# Things to do:
• A. In the review, quote the text from "Later, Alyssa ruminates" up to and including "regardless of genre.".
• B. According to the review, what is Jessica's profession in "Shattered"?

Later, Alyssa ruminates on the downside of BDSM’s status as popular trend:

“The internet had perverted the lifestyle, permitting those with no experience to claim dominant status, and men pretending to be submissives to fulfill their sexual fantasies without offering anything in return.”

While this may be interesting to a curious outsider—even quite enlightening, it hardly makes for a compelling page-turner regardless of genre.  



Where, in “Broken,” we first meet Jessica as a rather shallow object of pity, a hapless victim, passively accepting her enslavement, by the end of that first book, she has literally shaken off her chains, realized her true potential as a FemDom, and found a kind of peace in the arms of a soul-mate submissive—a BDSM happily-ever-after if there ever was one. But what are we to make of the Jessica we encounter in “Shattered”?  Though now a licensed therapist, this same character has morphed into an ice-hearted monster with no qualms about victimizing others for her own selfish ends; cruel, manipulative, ethically detached, she is the true student of the sadistic professor who first coerced and enslaved her. It may well be that we become like those we hate and fear; but it might also have been interesting to see exactly how that happened to Jessica.

# Dataset records:
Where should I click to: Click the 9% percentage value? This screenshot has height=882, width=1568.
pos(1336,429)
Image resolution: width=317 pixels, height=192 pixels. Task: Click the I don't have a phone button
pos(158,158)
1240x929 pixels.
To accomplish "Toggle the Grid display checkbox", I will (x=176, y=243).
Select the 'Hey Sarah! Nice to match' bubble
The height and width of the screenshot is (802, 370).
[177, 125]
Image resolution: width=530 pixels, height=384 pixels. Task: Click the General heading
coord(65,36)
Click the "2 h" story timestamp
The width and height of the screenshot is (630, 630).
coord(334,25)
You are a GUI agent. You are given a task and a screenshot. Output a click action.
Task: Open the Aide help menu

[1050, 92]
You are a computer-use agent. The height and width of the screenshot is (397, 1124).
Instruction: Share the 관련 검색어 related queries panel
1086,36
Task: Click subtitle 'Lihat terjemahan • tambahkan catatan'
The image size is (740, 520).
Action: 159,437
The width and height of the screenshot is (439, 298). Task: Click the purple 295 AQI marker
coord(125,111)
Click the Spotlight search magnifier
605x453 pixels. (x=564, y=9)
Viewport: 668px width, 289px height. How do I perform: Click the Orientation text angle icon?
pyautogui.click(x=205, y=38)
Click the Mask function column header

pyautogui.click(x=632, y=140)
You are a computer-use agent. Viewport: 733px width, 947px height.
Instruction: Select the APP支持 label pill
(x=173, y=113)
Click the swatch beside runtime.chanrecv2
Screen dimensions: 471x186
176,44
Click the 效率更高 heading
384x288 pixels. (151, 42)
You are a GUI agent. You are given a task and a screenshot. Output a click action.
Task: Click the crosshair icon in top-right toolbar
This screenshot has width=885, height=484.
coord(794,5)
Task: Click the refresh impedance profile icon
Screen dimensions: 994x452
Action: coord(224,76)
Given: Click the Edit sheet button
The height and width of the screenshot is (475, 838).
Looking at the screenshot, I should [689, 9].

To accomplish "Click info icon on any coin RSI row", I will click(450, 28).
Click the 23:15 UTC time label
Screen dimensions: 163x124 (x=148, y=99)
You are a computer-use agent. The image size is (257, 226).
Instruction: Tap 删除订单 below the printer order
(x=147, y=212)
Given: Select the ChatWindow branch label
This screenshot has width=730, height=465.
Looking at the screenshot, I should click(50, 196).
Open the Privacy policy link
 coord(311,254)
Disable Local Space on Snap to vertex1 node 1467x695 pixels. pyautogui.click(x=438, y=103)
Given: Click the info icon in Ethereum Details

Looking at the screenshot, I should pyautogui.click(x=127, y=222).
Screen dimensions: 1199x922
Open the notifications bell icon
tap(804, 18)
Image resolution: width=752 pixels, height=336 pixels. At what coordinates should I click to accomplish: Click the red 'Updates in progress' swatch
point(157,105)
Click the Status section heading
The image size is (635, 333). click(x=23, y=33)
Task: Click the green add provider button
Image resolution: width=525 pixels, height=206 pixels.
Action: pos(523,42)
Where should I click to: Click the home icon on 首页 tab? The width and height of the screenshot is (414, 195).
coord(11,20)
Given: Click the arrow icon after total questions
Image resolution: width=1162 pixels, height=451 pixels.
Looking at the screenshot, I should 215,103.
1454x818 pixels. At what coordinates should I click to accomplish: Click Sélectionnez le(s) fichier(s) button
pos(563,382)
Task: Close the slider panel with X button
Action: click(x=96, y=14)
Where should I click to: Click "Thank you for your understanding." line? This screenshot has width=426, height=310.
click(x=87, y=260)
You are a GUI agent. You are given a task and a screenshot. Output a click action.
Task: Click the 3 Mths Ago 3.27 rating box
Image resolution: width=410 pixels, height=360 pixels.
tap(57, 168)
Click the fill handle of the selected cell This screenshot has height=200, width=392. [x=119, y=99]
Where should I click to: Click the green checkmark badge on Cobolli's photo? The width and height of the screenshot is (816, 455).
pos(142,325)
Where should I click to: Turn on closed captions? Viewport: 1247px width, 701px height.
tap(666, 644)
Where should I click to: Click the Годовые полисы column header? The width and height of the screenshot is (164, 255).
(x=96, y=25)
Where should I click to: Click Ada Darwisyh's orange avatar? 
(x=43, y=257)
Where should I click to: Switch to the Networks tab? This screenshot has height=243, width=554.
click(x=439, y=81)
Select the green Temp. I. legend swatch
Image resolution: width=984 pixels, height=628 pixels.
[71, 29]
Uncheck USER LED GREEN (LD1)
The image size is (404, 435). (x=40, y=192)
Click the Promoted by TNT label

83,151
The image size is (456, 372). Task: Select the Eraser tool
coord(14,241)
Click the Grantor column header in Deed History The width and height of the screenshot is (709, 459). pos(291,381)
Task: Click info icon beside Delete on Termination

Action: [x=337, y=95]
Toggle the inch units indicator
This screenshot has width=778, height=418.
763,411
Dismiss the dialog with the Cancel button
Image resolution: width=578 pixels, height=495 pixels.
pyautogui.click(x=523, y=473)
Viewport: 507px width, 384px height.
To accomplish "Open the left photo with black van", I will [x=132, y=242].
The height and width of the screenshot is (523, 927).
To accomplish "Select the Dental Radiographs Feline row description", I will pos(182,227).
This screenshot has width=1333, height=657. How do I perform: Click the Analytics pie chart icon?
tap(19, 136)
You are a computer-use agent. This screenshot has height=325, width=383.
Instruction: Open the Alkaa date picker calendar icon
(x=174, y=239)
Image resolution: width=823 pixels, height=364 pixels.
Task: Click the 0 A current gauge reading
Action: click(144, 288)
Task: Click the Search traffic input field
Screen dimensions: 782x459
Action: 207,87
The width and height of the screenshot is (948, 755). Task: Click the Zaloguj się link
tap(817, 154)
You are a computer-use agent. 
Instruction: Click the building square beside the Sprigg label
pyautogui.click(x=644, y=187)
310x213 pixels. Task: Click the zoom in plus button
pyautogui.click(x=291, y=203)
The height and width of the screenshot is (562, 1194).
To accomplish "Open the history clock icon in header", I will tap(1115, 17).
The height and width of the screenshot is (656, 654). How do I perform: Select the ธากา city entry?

# Answers for this exercise:
• A.
Later, Alyssa ruminates on the downside of BDSM’s status as popular trend:

“The internet had perverted the lifestyle, permitting those with no experience to claim dominant status, and men pretending to be submissives to fulfill their sexual fantasies without offering anything in return.”

While this may be interesting to a curious outsider—even quite enlightening, it hardly makes for a compelling page-turner regardless of genre.

• B. She is a licensed therapist.